Подъямпольский подъехал к Надежде, сидевшей, как и её солдаты, под лошадью на иссохшей земле.
— Александр, искупаться хочешь?
— Так точно, господин ротмистр! — Она встала перед командиром по стойке «смирно» на виду у своих солдат.
— Пусть четырнадцать человек из твоего взвода соберут по всему эскадрону пустые фляги и котелки. Пойдёшь с ними за водой к реке...
— А если сигнал к атаке?
— Значит, мы атакуем противника без тебя.
— Тогда я не пойду.
— Что за капризы, корнет? — склонившись к ней, тихо говорил он. — В сражении ещё побываешь. А пока — жара африканская. Мы пятый день в седле, спим не раздеваясь. Мужчинам это тяжело. Тебе — тяжелей подавно. Ступай на реку, освежись. Только смотри за нижними чинами. В лесу шмыгнут в кусты — оглянуться не успеешь...
Надежда не знала, нужно ли ей сейчас спорить с ротмистром, делать вид, что его намёк ей не понятен, возмущаться. Всё равно кто-то должен пойти за водой, люди просто погибают от зноя. Подъямпольский выбрал для этого из четырёх своих корнетов Александрова. Ясное дело, так он давал ей маленькую поблажку, но ведь командиру видней...
— Есть пойти за водой, господин ротмистр! — Она приложила руку к козырьку строевой шапки и после этого обернулась к солдатской шеренге: — Взво-од, слушай мою команду...
Сражение под Миром было успешным для российских войск. Они на два дня остановили продвижение вражеского авангарда и сильно потрепали бригаду польских улан. Генерал Турно, командовавший ею, был убит в бою. Немало польских всадников попало в плен. Потому офицеры эскадрона полковника Скорульского впервые увидели противника именно здесь, когда большую партию пленных, человек сто пятьдесят, казаки гнали по дороге в Несвиж для сдачи в штаб-квартиру 2-й Западной армии.

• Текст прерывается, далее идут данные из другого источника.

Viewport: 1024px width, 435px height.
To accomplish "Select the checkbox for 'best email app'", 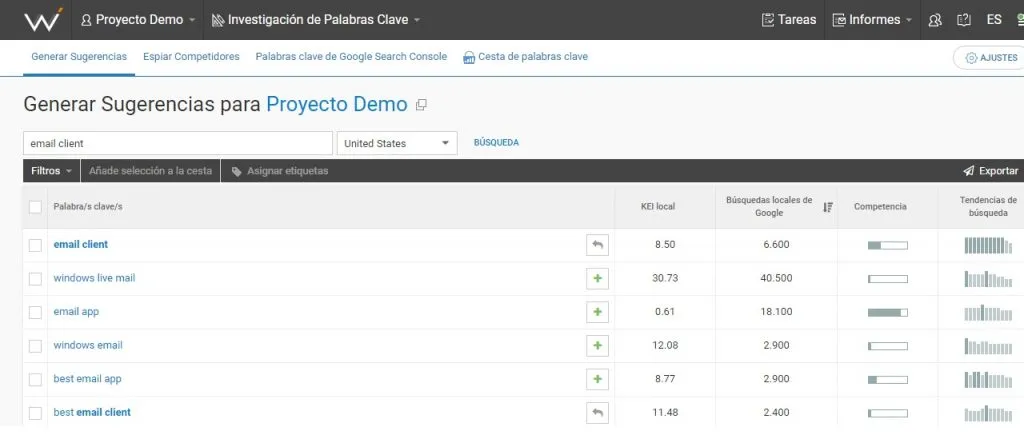I will 35,379.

Вид их был ужасен. Многие шли без сапог и строевых шапок, в разорванных мундирах, без рубах. Заметив нескольких солдат в куртках с малиновыми воротниками и лацканами и такими же лампасами на панталонах, Надежда подумала, что они — из полка Станислава Цецерского, и спросила их об этом по-польски. Но солдаты были из 11-го Уланского и офицера по фамилии Цецерский не знали. Она подъехала к уряднику:
— Зачем вы их раздели?
— Это не мы, ваше благородие, — ответил он. — Мы одежду не отнимаем. Разве только сапоги, если у кого хорошие... Это они сами рубашки на себе изодрали на перевязку ран. У нас-то у самих для раненых корпии не хватает, а тут ещё французу отдай![75]

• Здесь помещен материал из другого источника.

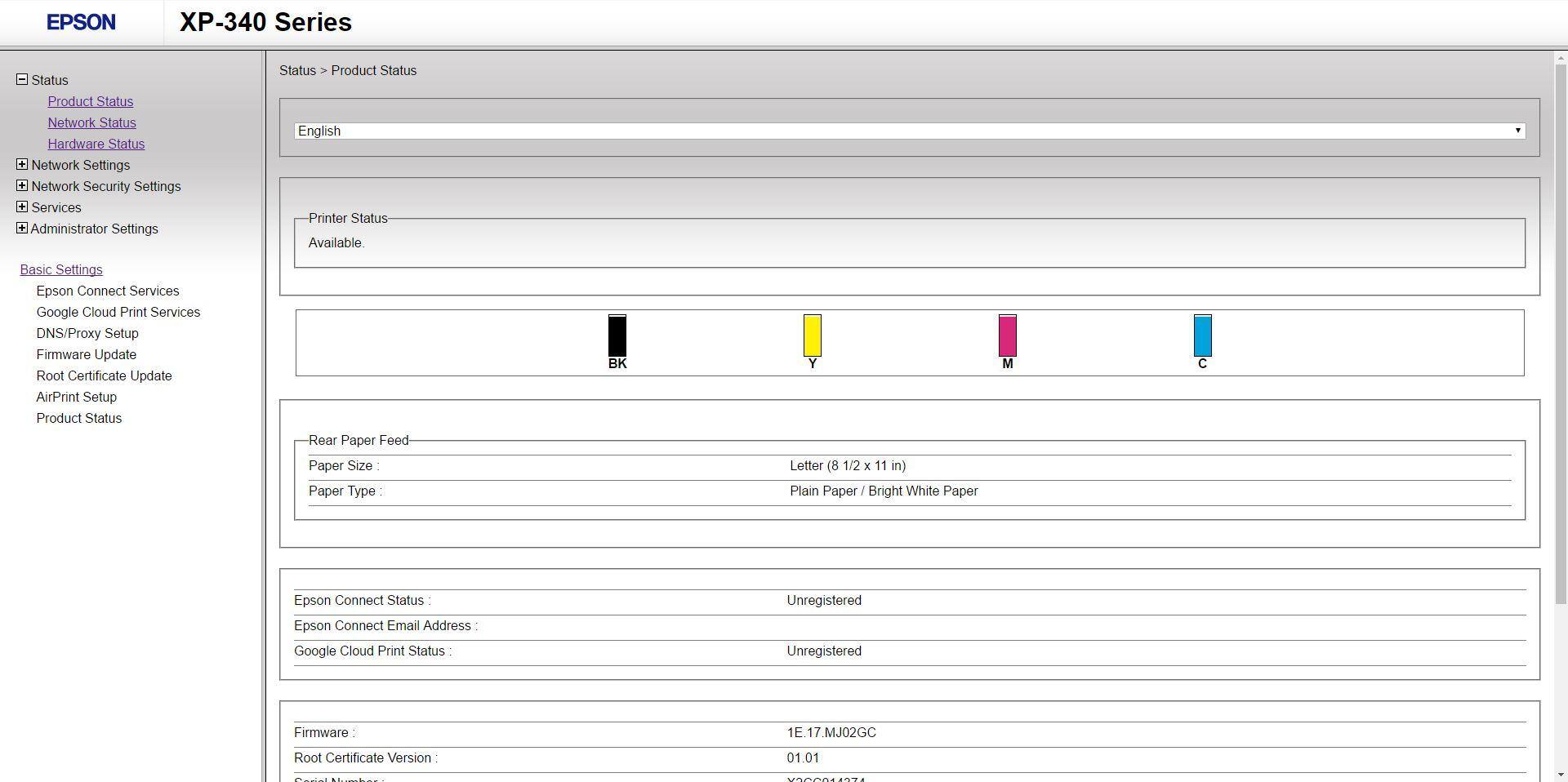Open the Network Status page

91,122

По тем законам войны, которых придерживался полководец Суворов, о пленных следовало заботиться, снабжать их всем необходимым, лечить от ран. Но пока их колонна шла мимо русских полков, как-то не похоже было, что милость к бывшим неприятелям согревает сердца солдат. Наоборот, чувствовалось ожесточение против этих несчастных, для которых война уже закончилась.
Надежда вспоминала кампанию в Пруссии. Там такого не было. Может быть, потому, что и русские и французы воевали на чужой территории, не в своей стране. Теперь же наша армия отступала вглубь России, без боя отдавала противнику города и сёла. Наши полки начали испытывать трудности с провиантом и фуражом, повозок не хватало для собственных усталых солдат, не поспевавших за ротами и батальонами в этом суровом марше.
Дав двухдневный отдых изнурённым войскам у Несвижа, Багратион двинулся столь же быстро дальше, на Бобруйск. Литовские уланы по-прежнему оставались в отряде генерал-майора Васильчикова, который шёл в арьергарде армии, и столкнулись с неприятелем у местечка Романов. Здесь опять удалось задержать французов 2 июля, что позволило обозам всей армии, а также лазаретным повозкам с ранеными и больными свободной дорогой пройти к городу Мозырю. Ещё раз дрались они с наполеоновской армией у Салтановки.